Android application developers are putting millions of users at risk by failing to update Google’s widely used Play Core library to cover off a bug that was fixed in April 2020, Check Point has warned.
The CVE-2020-8913 flaw is a local, arbitrary code execution vulnerability which enables a malicious actor to create an Android Package Kit (APK) targeting a specific app that lets them execute code as the targeted app, and access its data held on the user device. This may include private information such as login credentials, financial details, private messages or photos.
It is rooted in the Play Core library, a crucial element in enabling developers to push their own in-app updates and new feature modules to live apps. The Play Core library is used in about 13% of apps available on the Google Play Store as of September 2020
It was patched by Google on 6 April 2020, but as it is a client-side vulnerability – as opposed to a server-side vulnerability which is patched completely once the patch is applied to the server – effectively mitigating it requires each developer using Play Core Library to grab the patched version and install it into their app. Eight months later, many have still failed to do so.
Aviran Hazum, Check Point’s manager of mobile research said: “We’re estimating that hundreds of millions of Android users are at security risk. Although Google implemented a patch, many apps are still using outdated Play Core libraries.
“The vulnerability CVE-2020-8913 is highly dangerous,” he said. “If a malicious application exploits this vulnerability, it can gain code execution inside popular applications, obtaining the same access as the vulnerable application. For example, the vulnerability could allow a threat actor to steal two-factor authentication codes or inject code into banking applications to grab credentials.
“Or a threat actor could inject code into social media applications to spy on victims or inject code into all IM apps to grab all messages. The attack possibilities here are only limited by a threat actor’s imagination,” said Hazum.
On being contacted by Check Point, Google confirmed that CVE-2020-8913 “does not exist” in up-to-date Play Core versions.

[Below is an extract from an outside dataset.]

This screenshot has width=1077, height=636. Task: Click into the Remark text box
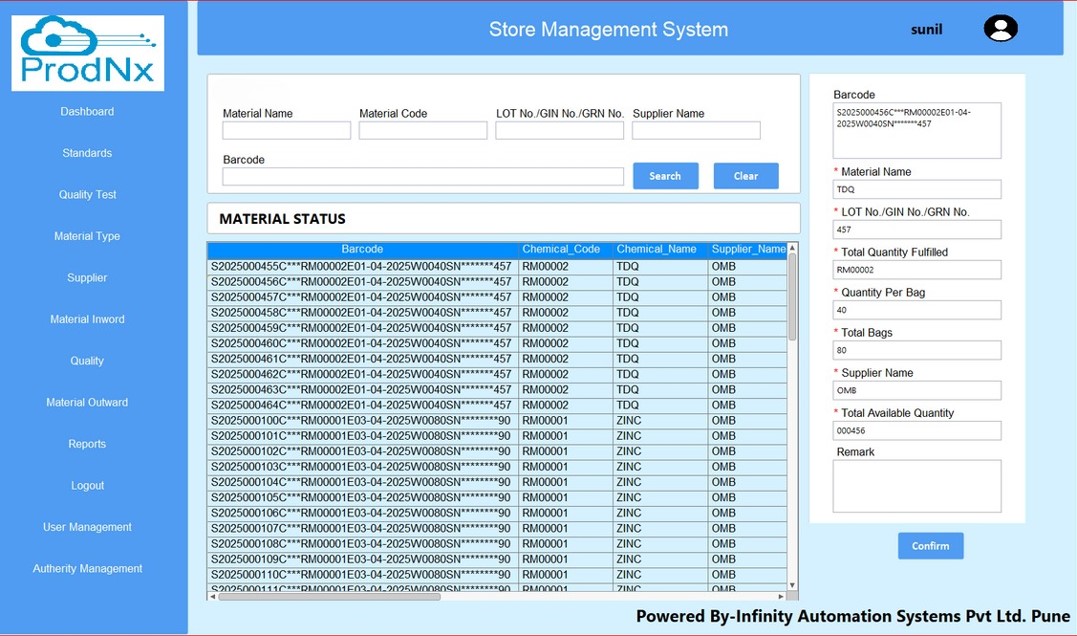coord(916,486)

Nevertheless, at the time of writing the flaw still exists in Bumble, Edge, Grindr, PowerDirector, Xrecorder and Yango Pro, and this is a small, randomly selected sampling of high-profile apps studied by Check Point. Four apps in the original sampling, Booking, Cisco Teams, Moovit and Viber, have since confirmed they have corrected the issue.

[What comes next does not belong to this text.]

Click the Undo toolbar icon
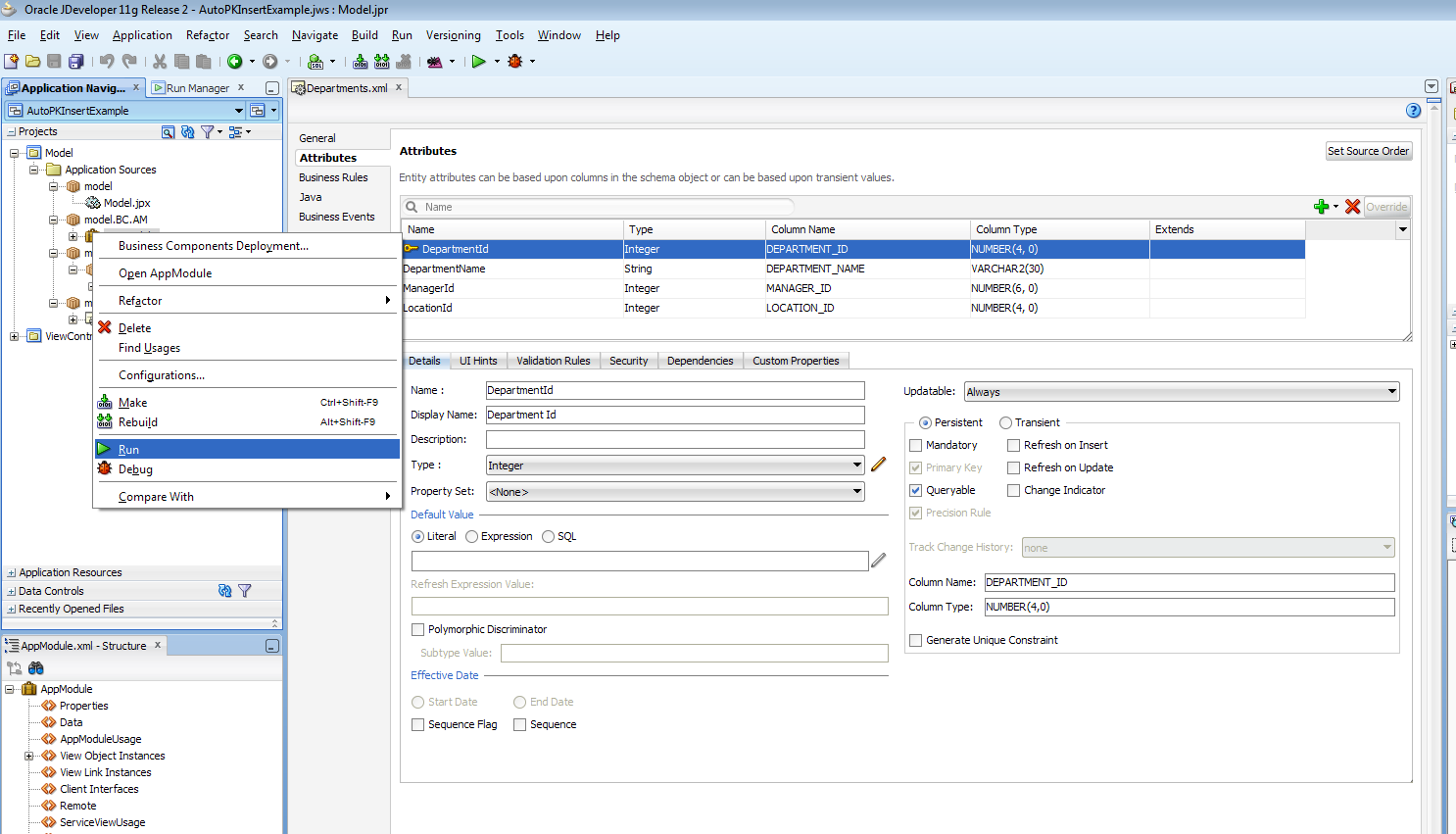The width and height of the screenshot is (1456, 834). (105, 61)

All of the other developers of these apps have been contacted by Check Point, but it is unclear whether or not they have been updated.
Users of these apps should consider installing a mobile threat defence solution on their device if they have not done so already. These services typically address threats at the device, application and network level, and should provide adequate protection. For users of corporate devices, MTD should form part of an enterprise mobility management strategy.
Currently available tools include Proofpoint’s Mobile Defense, Symantec’s Endpoint Protection Mobile, Zimperium’s zIPS and Check Point’s own SandBlast Mobile.